Troglotia DuBoeuf (provincial America)
This was an enjoyable column from Ms. Greenhouse. Possibility #1: The judges know what they know from their own personal and inherently limited experience (judicial "research"). Possibility #2: The judges live behind a veil of ignorance and are bound by the record established at trial, in which the litigants have presented "facts" in as biased a manner as possible. Maybe the upshot is that we accept the courts as a mechanism for dispute resolution even though the output has only a tangential relationship to reality, bears no relationship whatsoever to justice, produces joy for the lawyers, and heaves misery on everyone else.
Godfrey (Nairobi, Kenya)
In this age of online disinformation, if someone has the capability, they can look up the SCOTUS calendar, know which cases are due for hearing and then create a algorithm that would tailor the specific information that pops up on any of the Justice's computers. It may seem innocuous but could have deadly consequences. So while I agree in principle with the need for general understanding across the board, there needs to be a lot of care taken into how this information was obtained.
Max (Atlanta)
This op-ed and the comments might benefit from the concept of legislative fact-finding by a judge. Here, a court or judge, so the concept asserts, may resort to fact-finding outside the record in order to manage the policy dimensions of the law, even in the context of an adjudicated case or controversy, and also when constructing a judicial rule. So Justice Sotomayor might respond that, just as the Court may consult statistics presented in an amicus brief put together as a so-called Brandeis brief, she is also at liberty to look at other sources such as websites in order to help her construct a judicial rule that would, say, curb the potential for deception.
RS (SFO)
"Legislative fact-finding by a judge" is an oxymoron of the first order, however, since judges rule in cases and legislators are elected to make policy through statute. Trial judges are not officially authorized to rewrite legislation, nor intermediate appellate courts. Only SCOTUS seems to have this power, which makes it not simply a court but a congress entitled to rewrite constitutional law. Of course, this is how we desegregated public schools in Brown v Board in 1954 when the rest of government was hung up on white supremacy because so was so much of the population. Today, of course, we're as segregated as then in public education and housing patterns; perhaps there's some connection. Maybe we need a high court with its "Brandeis Briefs," meaning filled with data not presented at trial where both sides could contest it. We call it a "court" anyway, despite its being a policy machine. Okay with me, I guess, but I keep getting thrown by calling it a "court."
Shayladane (Canton, NY)
"But there should be a line between facts — and attitudes — that judges can apply to the matter at hand, and those they can’t. The best the rest of us can hope for is that they have the wisdom, and the humility, to know the difference." The outside research may be helpful, but should not be a deciding factor. The best judges have the sense to apply the facts without any political, religious or informational bias.
RS (SFO)
In jury trials, jurors are instructed in advance not to conduct independent research, nor to perform experiments outside of court or in the jury room, nor to look up the meaning of words online, or to consult experts, or other wise investigate the alleged facts of the case they're judging the facts on. The reason? Because all parties have the right to their day in court, represented by counsel, and controlled by the court, which rules on what comes in as evidence and what stays out and must not be considered. When an appellate does what a juror can be jailed for contempt for doing, something is haywire. But the U.S. Supreme Court invites and considers "friend of the court" briefs all the time, with all sorts of statistical claims that the parties at trial had no chance to see. Supreme Court justices are not bound by the record, as lower court judges and the parties are. So, at trial, all sides are bound by the rulings on the evidence, but on appeal in the highest court in the land, the court is not bound. No, I don't geddit, either.

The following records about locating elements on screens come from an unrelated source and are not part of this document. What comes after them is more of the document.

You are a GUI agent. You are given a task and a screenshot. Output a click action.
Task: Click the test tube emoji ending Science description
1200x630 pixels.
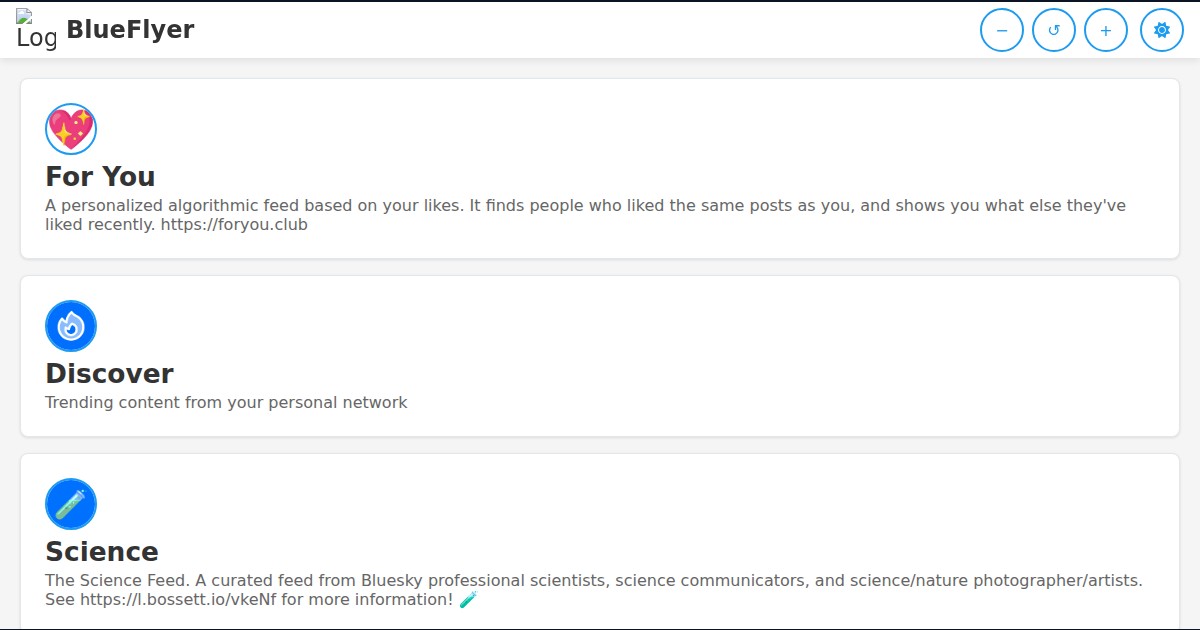468,599
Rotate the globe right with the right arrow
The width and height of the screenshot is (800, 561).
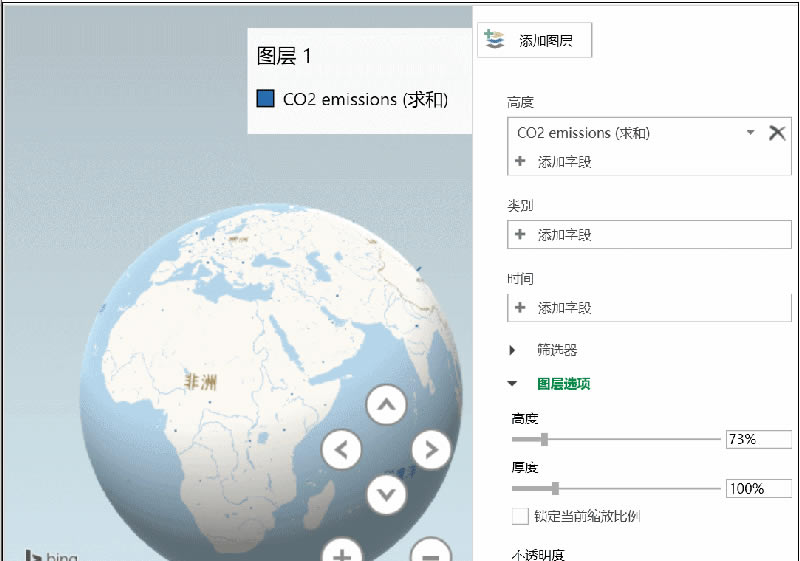click(x=430, y=450)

Edward Allen (Spokane Valley, WA)
To be honest, my opinion is biased. I pass a billboard everyday for one of these clinics. They want to make sure people "know their options" and give away free ultrasounds. Their names often include the word "choice." They are all lies, set up to manipulate vulnerable women. It is highly offensive. Yes, their advertisements needed to be in evidence (and frankly, likely are). But the actual experience of going to one of these websites is worth it. Because the con is so large. So, yeah, judges researching stuff sounds bad. But these clinics are evil, and sometimes evil needs to be experienced first hand.
Nancy (New England)
Read Slavish Shore - The Odyssey of Richard Henry Dana Jr. by Jeffery Amestoy. Author of Two Years Before The Mast, Dana was a deck hand and knew first hand how cruel a ship's captain could be. Trained at Harvard Law School, Dana represented sailors and slave in court - including the US Supreme Court..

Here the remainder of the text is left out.